PASSAGE:
***

Alaska is the largest state in the United States, over twice the size of Texas. It is larger than the combined area of the twenty-two smallest states. At the same time, the total estimated population is a little over 730,000, which is the 47th smallest population in the U.S., trailed only by North Dakota, Vermont and Wyoming. Considering these variables, what should be the geographic boundaries for the relevant labor market in Alaska?
I contend that the relevant labor market in Alaska should be defined by Alaska statute instead of Longshore or Defense Base Act caselaw.
After a claimant establishes a prima facie case of total disability, the burden shifts to the employer to establish suitable alternative employment. The employer must then demonstrate the existence of realistically available job opportunities within the geographic area where the employee resides which he is capable of performing, considering his age, education, work experience, and physical restrictions, and which he could secure if he diligently tried. Keep in mind that an employer is not an employment agency. New Orleans (Gulfwide) Stevedores v. Turner, 661 F.2d 1031 (5th Cir. 1981).
To be sure, there is a wealth of caselaw available for Longshore litigants to determine the relevant labor market. Typically jobs should be available within a claimant’s local community (i.e. the community in which the injury occurred or in which the claimant resided when the injury occurred). The Benefits Review Board has rejected jobs that are 65 to 200 miles away. At the same time, however, for some Defense Base Act claimants, the Board has approved the use of a global labor market survey to demonstrate suitable alternative employment. Patterson v. Omniplex World Servs., 36 BRBS 149, 154 (2003).

***

LISTED RECORDS:
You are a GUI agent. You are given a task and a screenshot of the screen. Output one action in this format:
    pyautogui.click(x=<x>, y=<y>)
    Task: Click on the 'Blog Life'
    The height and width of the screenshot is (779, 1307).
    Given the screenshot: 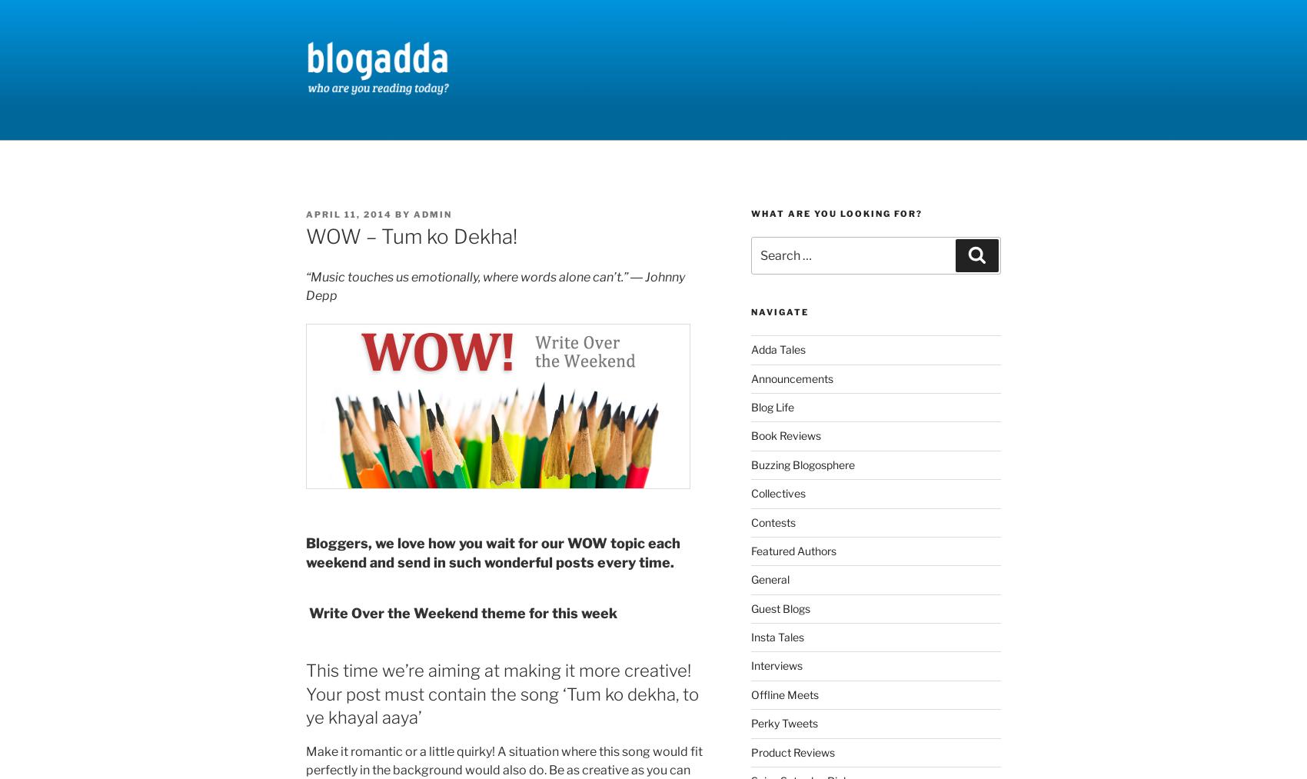 What is the action you would take?
    pyautogui.click(x=771, y=406)
    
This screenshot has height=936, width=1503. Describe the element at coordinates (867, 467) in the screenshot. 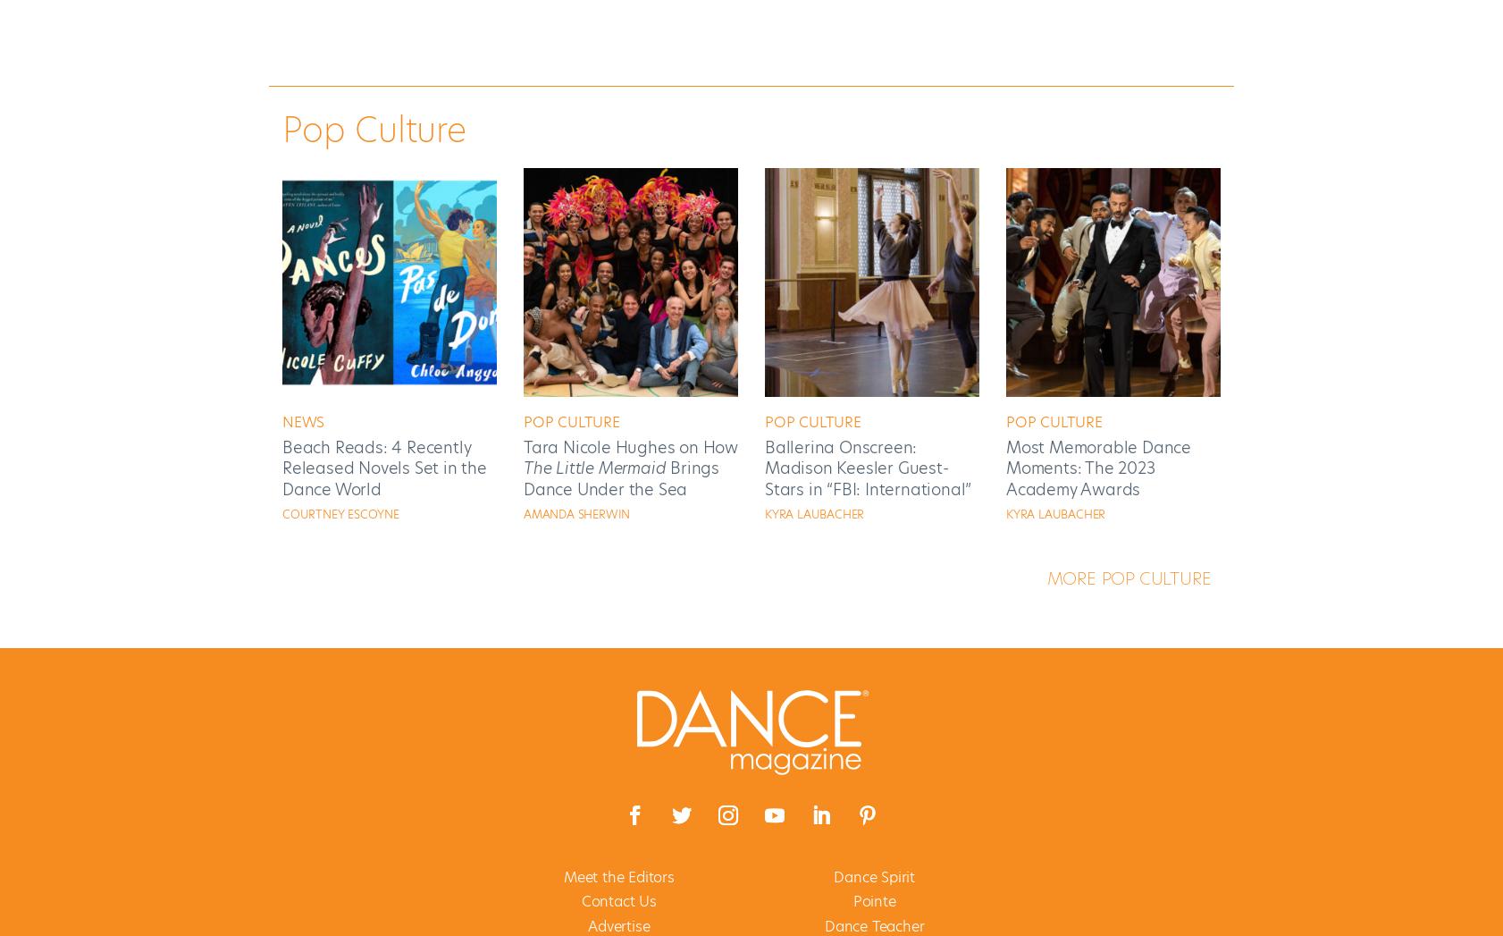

***

TO-DO LIST:
(1) List the factors that the passage on Alaska's labor market says must be considered when judging whether a job opportunity is one the employee can perform.
(2) Set out the records as a JSON list of strings, one string per line and blank lines omitted, from the start of the records up to and including the line with "The height and".

ANSWERS TO THE EXERCISES:
(1) age, education, work experience, physical restrictions

(2)
[
  "You are a GUI agent. You are given a task and a screenshot of the screen. Output one action in this format:",
  "    pyautogui.click(x=<x>, y=<y>)",
  "    Task: Click on the 'Blog Life'",
  "    The height and width of the screenshot is (779, 1307)."
]